[[ Data to examine open ]]

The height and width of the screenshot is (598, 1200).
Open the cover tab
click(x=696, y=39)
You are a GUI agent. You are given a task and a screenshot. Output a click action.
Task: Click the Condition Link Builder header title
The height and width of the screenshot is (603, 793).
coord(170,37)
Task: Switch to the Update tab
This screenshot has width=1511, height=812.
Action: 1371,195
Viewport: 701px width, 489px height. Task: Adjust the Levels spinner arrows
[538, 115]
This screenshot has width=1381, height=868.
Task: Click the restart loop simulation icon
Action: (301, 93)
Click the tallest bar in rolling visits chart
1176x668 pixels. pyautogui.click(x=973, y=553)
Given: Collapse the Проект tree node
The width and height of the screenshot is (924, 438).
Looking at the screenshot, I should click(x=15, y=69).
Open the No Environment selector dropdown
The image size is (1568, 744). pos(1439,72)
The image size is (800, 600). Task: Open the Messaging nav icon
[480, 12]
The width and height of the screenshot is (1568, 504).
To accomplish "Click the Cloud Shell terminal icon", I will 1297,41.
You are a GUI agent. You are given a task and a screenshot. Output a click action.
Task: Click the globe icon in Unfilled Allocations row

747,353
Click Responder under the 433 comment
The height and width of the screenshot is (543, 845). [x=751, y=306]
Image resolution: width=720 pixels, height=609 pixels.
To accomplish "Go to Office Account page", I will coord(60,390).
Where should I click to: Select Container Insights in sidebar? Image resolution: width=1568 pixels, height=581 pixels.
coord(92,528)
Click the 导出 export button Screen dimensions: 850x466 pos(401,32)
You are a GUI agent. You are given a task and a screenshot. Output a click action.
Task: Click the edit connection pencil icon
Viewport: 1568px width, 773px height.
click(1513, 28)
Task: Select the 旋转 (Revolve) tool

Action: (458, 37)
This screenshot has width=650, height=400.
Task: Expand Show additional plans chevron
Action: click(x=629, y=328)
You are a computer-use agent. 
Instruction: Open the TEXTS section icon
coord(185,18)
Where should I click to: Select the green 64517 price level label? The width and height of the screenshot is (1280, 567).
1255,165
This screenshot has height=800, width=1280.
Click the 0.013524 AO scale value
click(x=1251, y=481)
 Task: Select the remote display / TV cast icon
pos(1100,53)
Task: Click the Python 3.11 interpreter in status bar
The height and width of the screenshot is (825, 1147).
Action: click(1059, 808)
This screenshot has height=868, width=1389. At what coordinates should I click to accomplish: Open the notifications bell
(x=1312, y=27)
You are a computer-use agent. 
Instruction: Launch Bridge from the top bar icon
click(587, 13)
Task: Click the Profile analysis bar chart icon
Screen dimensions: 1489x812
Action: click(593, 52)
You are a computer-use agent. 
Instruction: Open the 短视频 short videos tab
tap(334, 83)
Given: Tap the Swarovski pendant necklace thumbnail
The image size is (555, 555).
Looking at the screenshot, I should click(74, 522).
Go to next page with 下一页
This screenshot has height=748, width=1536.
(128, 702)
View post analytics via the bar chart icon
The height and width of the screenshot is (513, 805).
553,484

[[ Data to examine closed ]]

* **Brief**: Reproduce the entries above exactly, every line included.

* **Written solution**:
The height and width of the screenshot is (598, 1200).
Open the cover tab
click(x=696, y=39)
You are a GUI agent. You are given a task and a screenshot. Output a click action.
Task: Click the Condition Link Builder header title
The height and width of the screenshot is (603, 793).
coord(170,37)
Task: Switch to the Update tab
This screenshot has width=1511, height=812.
Action: 1371,195
Viewport: 701px width, 489px height. Task: Adjust the Levels spinner arrows
[538, 115]
This screenshot has width=1381, height=868.
Task: Click the restart loop simulation icon
Action: (301, 93)
Click the tallest bar in rolling visits chart
1176x668 pixels. pyautogui.click(x=973, y=553)
Given: Collapse the Проект tree node
The width and height of the screenshot is (924, 438).
Looking at the screenshot, I should click(x=15, y=69).
Open the No Environment selector dropdown
The image size is (1568, 744). pos(1439,72)
The image size is (800, 600). Task: Open the Messaging nav icon
[480, 12]
The width and height of the screenshot is (1568, 504).
To accomplish "Click the Cloud Shell terminal icon", I will 1297,41.
You are a GUI agent. You are given a task and a screenshot. Output a click action.
Task: Click the globe icon in Unfilled Allocations row

747,353
Click Responder under the 433 comment
The height and width of the screenshot is (543, 845). [x=751, y=306]
Image resolution: width=720 pixels, height=609 pixels.
To accomplish "Go to Office Account page", I will coord(60,390).
Where should I click to: Select Container Insights in sidebar? Image resolution: width=1568 pixels, height=581 pixels.
coord(92,528)
Click the 导出 export button Screen dimensions: 850x466 pos(401,32)
You are a GUI agent. You are given a task and a screenshot. Output a click action.
Task: Click the edit connection pencil icon
Viewport: 1568px width, 773px height.
click(1513, 28)
Task: Select the 旋转 (Revolve) tool

Action: (458, 37)
This screenshot has width=650, height=400.
Task: Expand Show additional plans chevron
Action: click(x=629, y=328)
You are a computer-use agent. 
Instruction: Open the TEXTS section icon
coord(185,18)
Where should I click to: Select the green 64517 price level label? The width and height of the screenshot is (1280, 567).
1255,165
This screenshot has height=800, width=1280.
Click the 0.013524 AO scale value
click(x=1251, y=481)
 Task: Select the remote display / TV cast icon
pos(1100,53)
Task: Click the Python 3.11 interpreter in status bar
The height and width of the screenshot is (825, 1147).
Action: click(1059, 808)
This screenshot has height=868, width=1389. At what coordinates should I click to accomplish: Open the notifications bell
(x=1312, y=27)
You are a computer-use agent. 
Instruction: Launch Bridge from the top bar icon
click(587, 13)
Task: Click the Profile analysis bar chart icon
Screen dimensions: 1489x812
Action: click(593, 52)
You are a computer-use agent. 
Instruction: Open the 短视频 short videos tab
tap(334, 83)
Given: Tap the Swarovski pendant necklace thumbnail
The image size is (555, 555).
Looking at the screenshot, I should click(74, 522).
Go to next page with 下一页
This screenshot has height=748, width=1536.
(128, 702)
View post analytics via the bar chart icon
The height and width of the screenshot is (513, 805).
553,484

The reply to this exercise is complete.